Preservation of Falconry tradition in Mongolia
Each October, deep within the gold and crimson mountainous terrain of Bayan-Ölgii province in Mongolia’s arid western region, some 100 traditional falconers gather to compete in a remarkable two-day event – the only one of its kind on earth. Donning colorful garments made of yak fur and wool, they mount strong horses accustomed to the rugged landscape and prop golden eagles proudly upon their leather-clad arms. The hunters then partake in feats of agility, accuracy and speed that test both their skills and the special bond that they each share with their magnificent birds of prey.
The festival reenacts the age-old tradition of using eagles to hunt, though no live animals are hunted in the competition. Instead, the event allows the region’s indigenous community to celebrate their cultural heritage by testing the skills of local eagle trainers using knowledge that has been passed down for generations. The festival also provides travelers with the opportunity to witness an authentic cultural experience based upon centuries-old traditions in a stunning landscape, while directly supporting the livelihoods and heritage of local communities.
Nomadic Expeditions invites you to take a front-row seat at this unique event, which was co-founded in 1999 by our company founder and CEO, Jalsa Urubshurow, as a way to preserve their traditions. A decade later, UNESCO designated Mongolia’s eagle hunting tradition as an example of living human heritage on its “Intangible Cultural Heritage of Humanity” list. While we are proud to have helped protect and bring this venerable heritage to the world’s attention, today we take even greater pride in sharing this spectacular event with our guests in a way that benefits the local people and provides a truly once in a lifetime travel experience.

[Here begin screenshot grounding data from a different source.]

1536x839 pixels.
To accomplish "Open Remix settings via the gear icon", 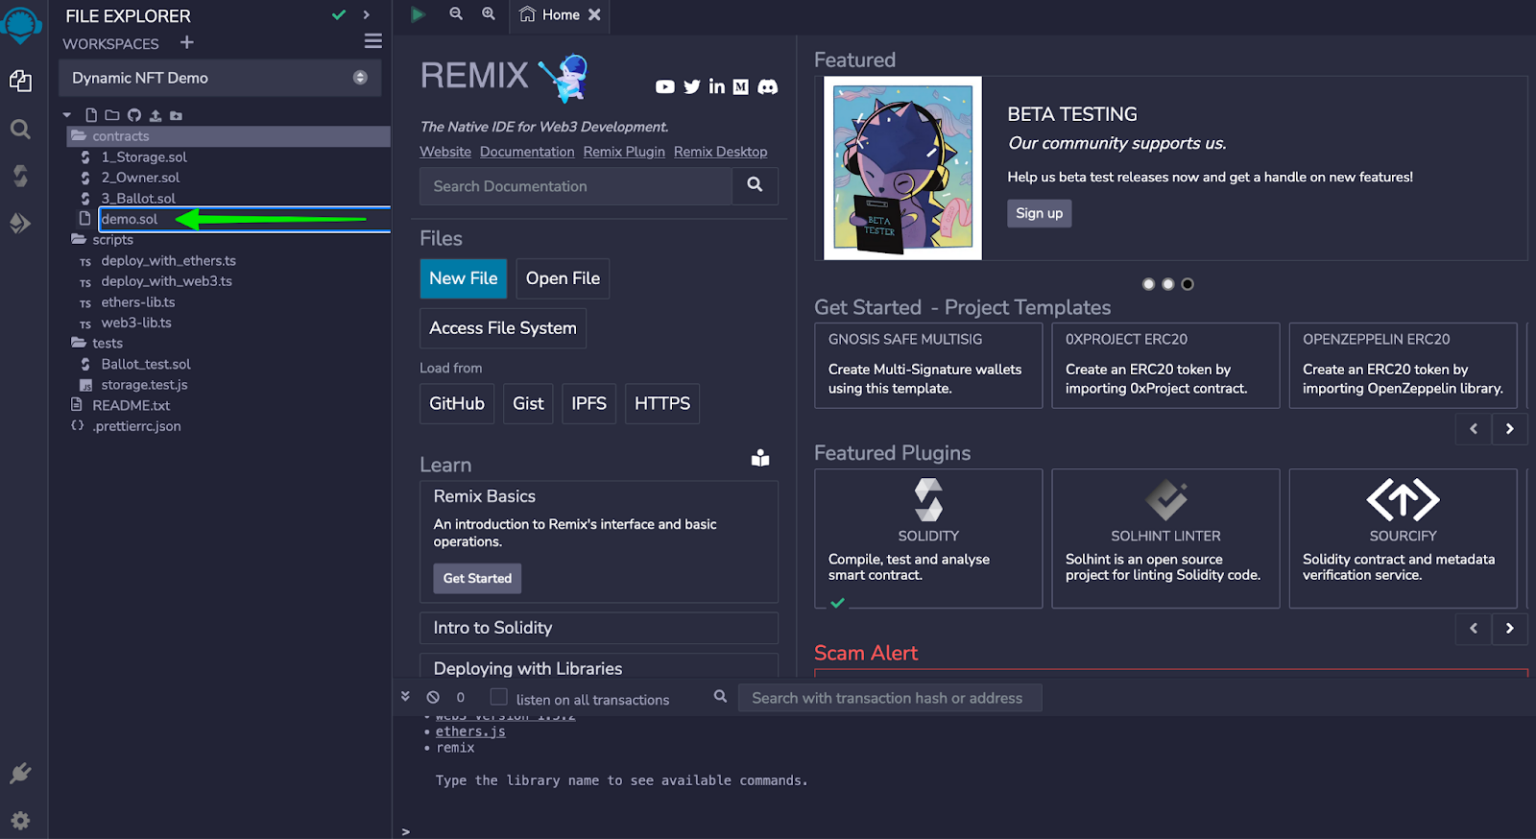I will click(x=21, y=819).
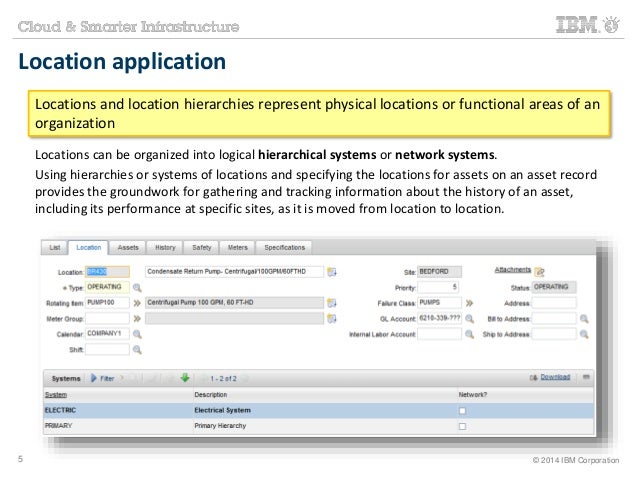Open Rotating Item detail menu chevron

coord(137,302)
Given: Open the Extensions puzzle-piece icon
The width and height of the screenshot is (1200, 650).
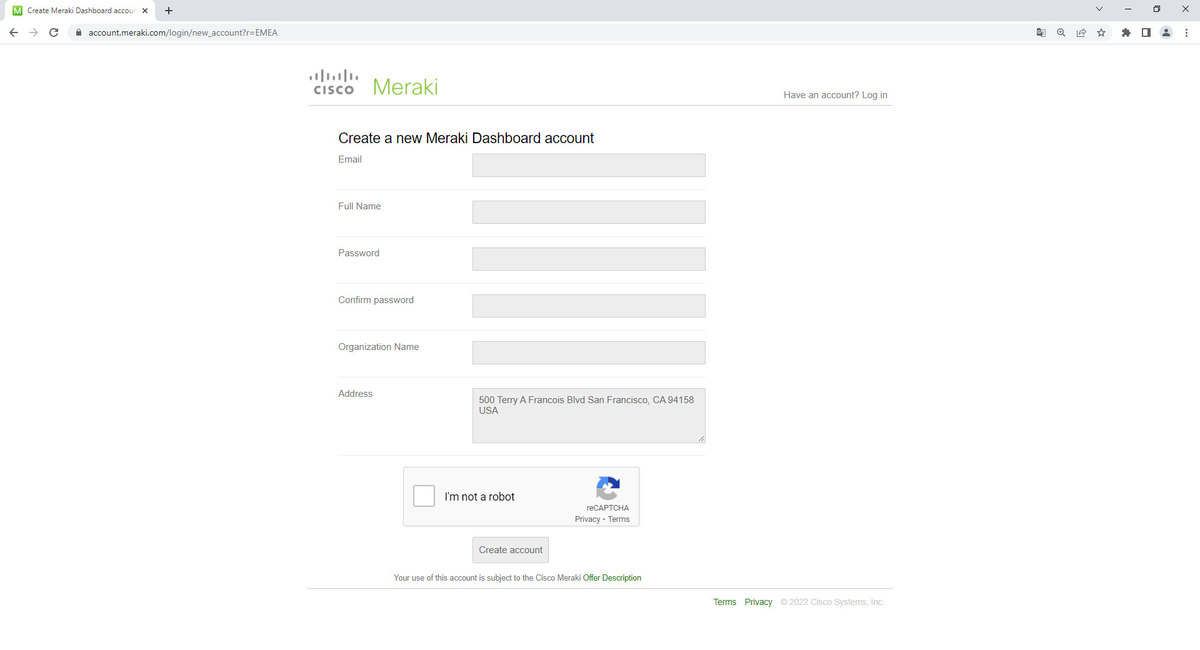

Beyond the competitions, our guests also have the chance to learn about the local way of life and support traditional artisans who sell their distinct handicrafts – including embroidered hats and jackets, decorative felt bags, and striking handwoven rugs – which further provides income for rural community members. For photographers, the Golden Eagle Festival offers endless opportunities to capture unforgettable images against a backdrop of imposing mountains rising dramatically from vast plains. At the end of the day, our guests retreat to the comfort of Nomadic Expeditions’ classic private camp to enjoy multi-course meals that fuse Mongolian delicacies like khuushuur dumplings with international cuisine, private performances by local musicians, and the opportunity to exchange adventure stories with our guides over a glass of wine.
Hunting with eagles in Mongolia dates back to the reign of Genghis Khan. However, as with many ancient traditions around the world, the practice was slowly disappearing with time and by the 1990s less than fifty families in western Mongolia kept the heritage alive. As the last true eagle hunters aged, and with little interest from the younger generations, the long-upheld tradition appeared destined for the history books.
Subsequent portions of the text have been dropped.